[ad_1]
Franka heeft een relatie met Paulus. Ze slapen niet samen, ze kussen elkaar op de wang, maar zitten wel samen op de bank. “Ik heb lang gedacht dat we meer nodig hadden, maar waarom?
Toen ik Paul ontmoette, deed ik vrijwilligerswerk in de bibliotheek. Hij sloot zich aan bij het team, maar leek mij een beetje een vreemde eend in de bijt. Paulus keek me nauwelijks aan, liep iets naar voren en sprak zachtjes. Gaandeweg ontdekte ik dat hij veel van literatuur wist en eigenlijk heel geestig was. Hij kon heel scherp zijn, maar maakte zijn grappen zo bescheiden dat ik steeds moest checken of het wel echt een grap was. Vervolgens grijnsde hij met neergeslagen ogen.
In de bibliotheek werden regelmatig lezingen georganiseerd. Vrijwilligers konden daar gratis terecht. “Ga je zondag ook?” vroeg hij eens. Dat was inderdaad mijn plan. ‘Zullen we samen gaan?’ ‘ zei hij snel daarna. Na mijn ja, weer die glimlach in de richting van zijn voeten.
Troost en een ontsnapping in de literatuur
Vooraf dronken we wat in het leescafé. We praatten over onze favoriete boeken en auteurs, zoals we altijd deden, maar nu was het anders. Toen we aan het werk waren, was er nooit een mogelijkheid om de diepte in te gaan. We hebben gesproken over literaire hoogtepunten, maar nooit eerder over de boeken die ons persoonlijk hebben geraakt en waarom. Hij vertelde over zijn jeugd en zijn vroeg overleden moeder, ik vertelde over de mishandeling door mijn stiefvader. We hadden allebei troost en ontsnapping gevonden in de literatuur.

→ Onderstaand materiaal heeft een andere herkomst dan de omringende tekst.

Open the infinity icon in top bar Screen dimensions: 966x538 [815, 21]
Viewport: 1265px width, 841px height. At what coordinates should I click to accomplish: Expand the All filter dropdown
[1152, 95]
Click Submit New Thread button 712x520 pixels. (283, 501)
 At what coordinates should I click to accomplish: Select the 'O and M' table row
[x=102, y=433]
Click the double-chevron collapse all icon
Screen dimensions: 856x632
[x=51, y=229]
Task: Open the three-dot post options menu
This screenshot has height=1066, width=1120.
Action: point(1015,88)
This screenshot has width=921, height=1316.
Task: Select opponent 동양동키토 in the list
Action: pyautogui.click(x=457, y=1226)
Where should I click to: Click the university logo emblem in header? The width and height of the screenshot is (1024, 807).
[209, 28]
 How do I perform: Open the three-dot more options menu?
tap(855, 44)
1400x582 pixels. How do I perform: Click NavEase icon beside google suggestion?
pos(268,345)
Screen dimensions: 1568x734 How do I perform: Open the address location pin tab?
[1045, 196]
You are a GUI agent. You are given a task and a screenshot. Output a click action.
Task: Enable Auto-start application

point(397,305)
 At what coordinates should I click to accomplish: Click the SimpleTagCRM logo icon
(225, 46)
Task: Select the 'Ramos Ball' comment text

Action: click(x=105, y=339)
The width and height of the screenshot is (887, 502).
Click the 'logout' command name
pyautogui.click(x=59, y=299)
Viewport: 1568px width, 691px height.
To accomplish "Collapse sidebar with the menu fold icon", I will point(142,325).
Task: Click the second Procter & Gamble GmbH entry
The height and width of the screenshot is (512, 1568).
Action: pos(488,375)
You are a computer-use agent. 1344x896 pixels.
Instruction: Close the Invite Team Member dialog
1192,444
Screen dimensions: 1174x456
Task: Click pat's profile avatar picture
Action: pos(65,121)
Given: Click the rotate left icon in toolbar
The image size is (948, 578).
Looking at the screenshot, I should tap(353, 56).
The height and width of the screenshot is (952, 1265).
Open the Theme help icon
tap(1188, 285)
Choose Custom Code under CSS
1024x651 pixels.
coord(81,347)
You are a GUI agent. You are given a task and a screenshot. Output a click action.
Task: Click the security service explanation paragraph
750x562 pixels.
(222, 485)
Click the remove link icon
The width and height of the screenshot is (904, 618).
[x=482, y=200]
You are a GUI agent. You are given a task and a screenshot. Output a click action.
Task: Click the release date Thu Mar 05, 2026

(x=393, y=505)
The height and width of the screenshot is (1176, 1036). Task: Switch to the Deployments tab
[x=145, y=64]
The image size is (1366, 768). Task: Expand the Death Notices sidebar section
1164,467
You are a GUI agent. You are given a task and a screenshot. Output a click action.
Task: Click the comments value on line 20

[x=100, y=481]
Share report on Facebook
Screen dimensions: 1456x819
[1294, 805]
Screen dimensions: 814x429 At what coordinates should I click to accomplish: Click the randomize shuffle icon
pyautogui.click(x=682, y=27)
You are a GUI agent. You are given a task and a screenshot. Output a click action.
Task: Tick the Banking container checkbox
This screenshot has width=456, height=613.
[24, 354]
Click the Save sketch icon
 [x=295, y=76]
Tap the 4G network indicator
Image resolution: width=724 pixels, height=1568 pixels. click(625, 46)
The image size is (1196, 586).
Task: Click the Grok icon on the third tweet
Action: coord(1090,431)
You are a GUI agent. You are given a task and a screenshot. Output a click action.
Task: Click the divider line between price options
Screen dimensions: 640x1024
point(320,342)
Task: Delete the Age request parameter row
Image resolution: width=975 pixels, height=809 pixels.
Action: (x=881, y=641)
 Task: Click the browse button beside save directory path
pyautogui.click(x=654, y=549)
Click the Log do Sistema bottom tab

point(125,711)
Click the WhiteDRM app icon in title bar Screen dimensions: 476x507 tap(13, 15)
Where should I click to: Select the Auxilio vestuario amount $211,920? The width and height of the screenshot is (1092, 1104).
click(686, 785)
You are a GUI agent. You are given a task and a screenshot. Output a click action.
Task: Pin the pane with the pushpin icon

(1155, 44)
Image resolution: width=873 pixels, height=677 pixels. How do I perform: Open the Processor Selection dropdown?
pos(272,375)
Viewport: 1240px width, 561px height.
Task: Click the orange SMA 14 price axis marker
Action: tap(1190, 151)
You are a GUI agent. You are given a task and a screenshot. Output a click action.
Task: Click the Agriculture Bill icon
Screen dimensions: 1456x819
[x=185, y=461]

Na de lezing liepen we samen naar buiten en ik merkte dat we allebei twijfelden. Ik wilde nog langer bij hem blijven. Er was te veel om over te praten, maar eigenlijk had het net zo goed stilte kunnen zijn, zolang het maar betekende dat we nog niet naar huis gingen. ‘Zullen we even wandelen?’ vroeg hij toen. Dat was perfect. We hoefden niet naar de kroeg, die druk zou zijn, en we hoefden niet naar zijn of mijn huis, wat de verwachting kon wekken dat we seks zouden hebben.
Ik stelde voor dat ik zijn enige gast zou zijn
Paulus en ik liepen langs de grachten. Het was romantisch. De lichten, de boten, muziek uit een café, het gesprek en de manier waarop we zonder overleg een route volgden die bij mijn voordeur eindigde. ‘Tot ziens,’ zei hij opeens weer verlegen. “Hoi” zei ik ook. Ik wist dat andere mensen nu zouden kussen, maar we maakten geen beweging.
Een paar dagen later waren we weer aan het werk en hij vroeg of ik zin had om bij hem thuis te komen. “Ik kan ook anderen uitnodigen als dat je leuker lijkt”, zei hij. Het was alsof hij mij gerust wilde stellen. Het vertelde me dat hij er niet in geïnteresseerd was om mij in zijn bed te krijgen. Ik verzamelde de moed en stelde voor dat ik zijn enige gast zou zijn.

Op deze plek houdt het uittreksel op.